WORK REQUIRED
In the listing below, start your output at the line with "Open the participants list showing 34 people" and end it after the line with "The width and height of the screenshot is (1280, 800).", copying every line exactly.

SUPPLIED RECORDS
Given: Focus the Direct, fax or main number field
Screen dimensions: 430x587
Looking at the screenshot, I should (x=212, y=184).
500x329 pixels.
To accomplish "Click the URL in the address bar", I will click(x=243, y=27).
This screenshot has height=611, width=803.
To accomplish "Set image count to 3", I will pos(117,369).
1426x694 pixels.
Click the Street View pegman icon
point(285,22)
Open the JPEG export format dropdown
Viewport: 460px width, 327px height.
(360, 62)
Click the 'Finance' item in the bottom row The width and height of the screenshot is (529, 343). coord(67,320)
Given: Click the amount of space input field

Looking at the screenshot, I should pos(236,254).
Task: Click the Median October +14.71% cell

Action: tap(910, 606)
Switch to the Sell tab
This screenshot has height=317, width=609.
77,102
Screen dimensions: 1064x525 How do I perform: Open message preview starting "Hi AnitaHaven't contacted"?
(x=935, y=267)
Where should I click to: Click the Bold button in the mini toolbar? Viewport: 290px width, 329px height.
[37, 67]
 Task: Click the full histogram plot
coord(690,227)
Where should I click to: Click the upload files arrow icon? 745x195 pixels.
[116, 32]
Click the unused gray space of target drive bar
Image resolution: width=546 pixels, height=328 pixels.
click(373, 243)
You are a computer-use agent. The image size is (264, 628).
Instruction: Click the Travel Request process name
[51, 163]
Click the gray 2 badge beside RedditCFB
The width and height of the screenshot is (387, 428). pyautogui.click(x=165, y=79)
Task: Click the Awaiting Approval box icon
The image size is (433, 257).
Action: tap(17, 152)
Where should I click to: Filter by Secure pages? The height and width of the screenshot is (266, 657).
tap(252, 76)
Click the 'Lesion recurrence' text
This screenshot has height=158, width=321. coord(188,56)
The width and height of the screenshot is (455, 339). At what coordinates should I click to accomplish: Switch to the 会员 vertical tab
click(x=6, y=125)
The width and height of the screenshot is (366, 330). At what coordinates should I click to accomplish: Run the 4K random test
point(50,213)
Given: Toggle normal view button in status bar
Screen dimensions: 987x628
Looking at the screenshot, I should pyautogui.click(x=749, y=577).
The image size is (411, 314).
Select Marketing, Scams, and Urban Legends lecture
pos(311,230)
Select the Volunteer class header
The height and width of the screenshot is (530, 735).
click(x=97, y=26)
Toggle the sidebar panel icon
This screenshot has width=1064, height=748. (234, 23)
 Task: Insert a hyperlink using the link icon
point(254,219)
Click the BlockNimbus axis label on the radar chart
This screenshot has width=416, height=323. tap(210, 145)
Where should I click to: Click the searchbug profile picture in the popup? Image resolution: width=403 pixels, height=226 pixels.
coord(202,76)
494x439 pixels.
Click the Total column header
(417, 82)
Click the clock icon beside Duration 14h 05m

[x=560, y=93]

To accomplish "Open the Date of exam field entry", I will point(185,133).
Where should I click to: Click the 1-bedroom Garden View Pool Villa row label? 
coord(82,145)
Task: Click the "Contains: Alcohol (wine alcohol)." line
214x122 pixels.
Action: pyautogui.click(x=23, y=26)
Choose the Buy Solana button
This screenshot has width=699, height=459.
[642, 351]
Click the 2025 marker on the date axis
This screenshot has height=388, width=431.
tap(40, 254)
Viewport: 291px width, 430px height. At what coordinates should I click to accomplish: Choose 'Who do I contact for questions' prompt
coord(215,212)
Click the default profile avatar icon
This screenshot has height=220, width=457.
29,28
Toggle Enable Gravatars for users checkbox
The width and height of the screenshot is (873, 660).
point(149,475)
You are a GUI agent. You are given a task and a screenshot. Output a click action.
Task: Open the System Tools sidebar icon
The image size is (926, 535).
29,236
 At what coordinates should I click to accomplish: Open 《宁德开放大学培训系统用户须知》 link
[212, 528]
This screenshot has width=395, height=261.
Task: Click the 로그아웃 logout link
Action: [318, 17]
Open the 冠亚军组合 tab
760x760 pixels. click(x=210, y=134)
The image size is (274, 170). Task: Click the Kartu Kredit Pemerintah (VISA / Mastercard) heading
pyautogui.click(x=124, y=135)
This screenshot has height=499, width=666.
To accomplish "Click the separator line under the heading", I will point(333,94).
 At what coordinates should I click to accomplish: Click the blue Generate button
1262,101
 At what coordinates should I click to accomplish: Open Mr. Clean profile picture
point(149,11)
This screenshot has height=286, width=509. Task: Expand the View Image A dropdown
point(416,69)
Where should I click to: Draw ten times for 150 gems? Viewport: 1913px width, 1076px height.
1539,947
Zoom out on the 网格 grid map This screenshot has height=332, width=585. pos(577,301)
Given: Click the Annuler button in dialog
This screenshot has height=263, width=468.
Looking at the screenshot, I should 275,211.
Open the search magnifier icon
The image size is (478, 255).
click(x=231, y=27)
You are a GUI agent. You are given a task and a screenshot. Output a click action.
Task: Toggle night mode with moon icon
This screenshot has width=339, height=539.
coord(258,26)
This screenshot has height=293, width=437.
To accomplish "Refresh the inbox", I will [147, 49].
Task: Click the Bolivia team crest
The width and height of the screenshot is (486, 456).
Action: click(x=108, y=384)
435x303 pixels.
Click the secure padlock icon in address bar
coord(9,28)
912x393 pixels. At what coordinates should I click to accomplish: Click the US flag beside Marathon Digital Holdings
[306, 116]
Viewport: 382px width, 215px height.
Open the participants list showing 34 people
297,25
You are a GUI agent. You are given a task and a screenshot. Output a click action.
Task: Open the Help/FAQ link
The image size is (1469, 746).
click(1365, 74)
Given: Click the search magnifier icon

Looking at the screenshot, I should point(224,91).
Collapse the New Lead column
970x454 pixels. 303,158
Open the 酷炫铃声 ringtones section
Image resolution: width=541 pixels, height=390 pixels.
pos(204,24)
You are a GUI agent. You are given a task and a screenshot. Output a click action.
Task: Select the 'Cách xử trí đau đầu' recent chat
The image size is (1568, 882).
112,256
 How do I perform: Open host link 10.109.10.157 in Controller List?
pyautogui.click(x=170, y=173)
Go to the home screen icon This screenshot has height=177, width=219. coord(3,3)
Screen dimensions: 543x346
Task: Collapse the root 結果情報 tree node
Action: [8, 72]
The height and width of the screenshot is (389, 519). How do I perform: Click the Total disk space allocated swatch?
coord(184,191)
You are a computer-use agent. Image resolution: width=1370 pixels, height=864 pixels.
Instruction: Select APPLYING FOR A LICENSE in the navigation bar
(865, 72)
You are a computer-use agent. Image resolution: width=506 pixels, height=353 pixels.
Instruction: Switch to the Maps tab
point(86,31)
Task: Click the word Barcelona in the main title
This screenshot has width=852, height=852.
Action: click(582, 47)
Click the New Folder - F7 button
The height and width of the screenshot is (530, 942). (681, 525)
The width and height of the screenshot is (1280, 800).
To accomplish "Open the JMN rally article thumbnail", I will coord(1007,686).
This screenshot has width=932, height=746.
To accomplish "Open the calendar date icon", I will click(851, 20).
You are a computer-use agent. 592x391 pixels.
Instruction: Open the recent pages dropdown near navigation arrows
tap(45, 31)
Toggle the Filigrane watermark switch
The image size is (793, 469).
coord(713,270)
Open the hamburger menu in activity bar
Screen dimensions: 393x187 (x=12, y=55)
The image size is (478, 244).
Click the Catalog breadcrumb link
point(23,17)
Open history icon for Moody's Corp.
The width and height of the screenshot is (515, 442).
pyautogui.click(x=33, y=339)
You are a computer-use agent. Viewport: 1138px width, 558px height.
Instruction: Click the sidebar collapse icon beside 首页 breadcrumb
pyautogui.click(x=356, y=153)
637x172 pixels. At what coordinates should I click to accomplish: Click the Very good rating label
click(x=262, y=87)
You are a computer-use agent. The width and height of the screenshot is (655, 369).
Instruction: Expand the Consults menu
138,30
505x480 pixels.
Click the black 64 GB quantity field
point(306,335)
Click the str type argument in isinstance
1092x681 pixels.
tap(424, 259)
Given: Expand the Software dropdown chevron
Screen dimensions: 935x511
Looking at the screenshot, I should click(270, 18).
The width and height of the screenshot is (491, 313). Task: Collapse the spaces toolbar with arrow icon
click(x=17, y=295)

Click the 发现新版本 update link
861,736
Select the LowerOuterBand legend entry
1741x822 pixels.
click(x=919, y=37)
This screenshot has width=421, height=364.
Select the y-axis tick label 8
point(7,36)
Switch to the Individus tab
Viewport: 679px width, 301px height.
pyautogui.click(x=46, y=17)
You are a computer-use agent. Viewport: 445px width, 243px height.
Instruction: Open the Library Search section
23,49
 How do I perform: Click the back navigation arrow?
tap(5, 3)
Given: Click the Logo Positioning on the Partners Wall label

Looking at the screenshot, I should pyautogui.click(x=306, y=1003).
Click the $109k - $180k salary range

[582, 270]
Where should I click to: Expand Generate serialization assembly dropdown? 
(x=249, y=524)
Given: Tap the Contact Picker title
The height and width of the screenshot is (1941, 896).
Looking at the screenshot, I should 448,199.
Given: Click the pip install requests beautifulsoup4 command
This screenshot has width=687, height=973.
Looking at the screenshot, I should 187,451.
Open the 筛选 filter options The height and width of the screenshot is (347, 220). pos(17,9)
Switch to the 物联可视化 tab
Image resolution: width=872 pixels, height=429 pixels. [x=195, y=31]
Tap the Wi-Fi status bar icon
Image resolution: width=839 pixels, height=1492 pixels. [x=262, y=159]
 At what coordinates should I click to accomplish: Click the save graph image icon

TASK OUTPUT
Open the participants list showing 34 people
297,25
You are a GUI agent. You are given a task and a screenshot. Output a click action.
Task: Open the Help/FAQ link
The image size is (1469, 746).
click(1365, 74)
Given: Click the search magnifier icon

Looking at the screenshot, I should point(224,91).
Collapse the New Lead column
970x454 pixels. 303,158
Open the 酷炫铃声 ringtones section
Image resolution: width=541 pixels, height=390 pixels.
pos(204,24)
You are a GUI agent. You are given a task and a screenshot. Output a click action.
Task: Select the 'Cách xử trí đau đầu' recent chat
The image size is (1568, 882).
112,256
 How do I perform: Open host link 10.109.10.157 in Controller List?
pyautogui.click(x=170, y=173)
Go to the home screen icon This screenshot has height=177, width=219. coord(3,3)
Screen dimensions: 543x346
Task: Collapse the root 結果情報 tree node
Action: [8, 72]
The height and width of the screenshot is (389, 519). How do I perform: Click the Total disk space allocated swatch?
coord(184,191)
You are a computer-use agent. Image resolution: width=1370 pixels, height=864 pixels.
Instruction: Select APPLYING FOR A LICENSE in the navigation bar
(865, 72)
You are a computer-use agent. Image resolution: width=506 pixels, height=353 pixels.
Instruction: Switch to the Maps tab
point(86,31)
Task: Click the word Barcelona in the main title
This screenshot has width=852, height=852.
Action: click(582, 47)
Click the New Folder - F7 button
The height and width of the screenshot is (530, 942). (681, 525)
The width and height of the screenshot is (1280, 800).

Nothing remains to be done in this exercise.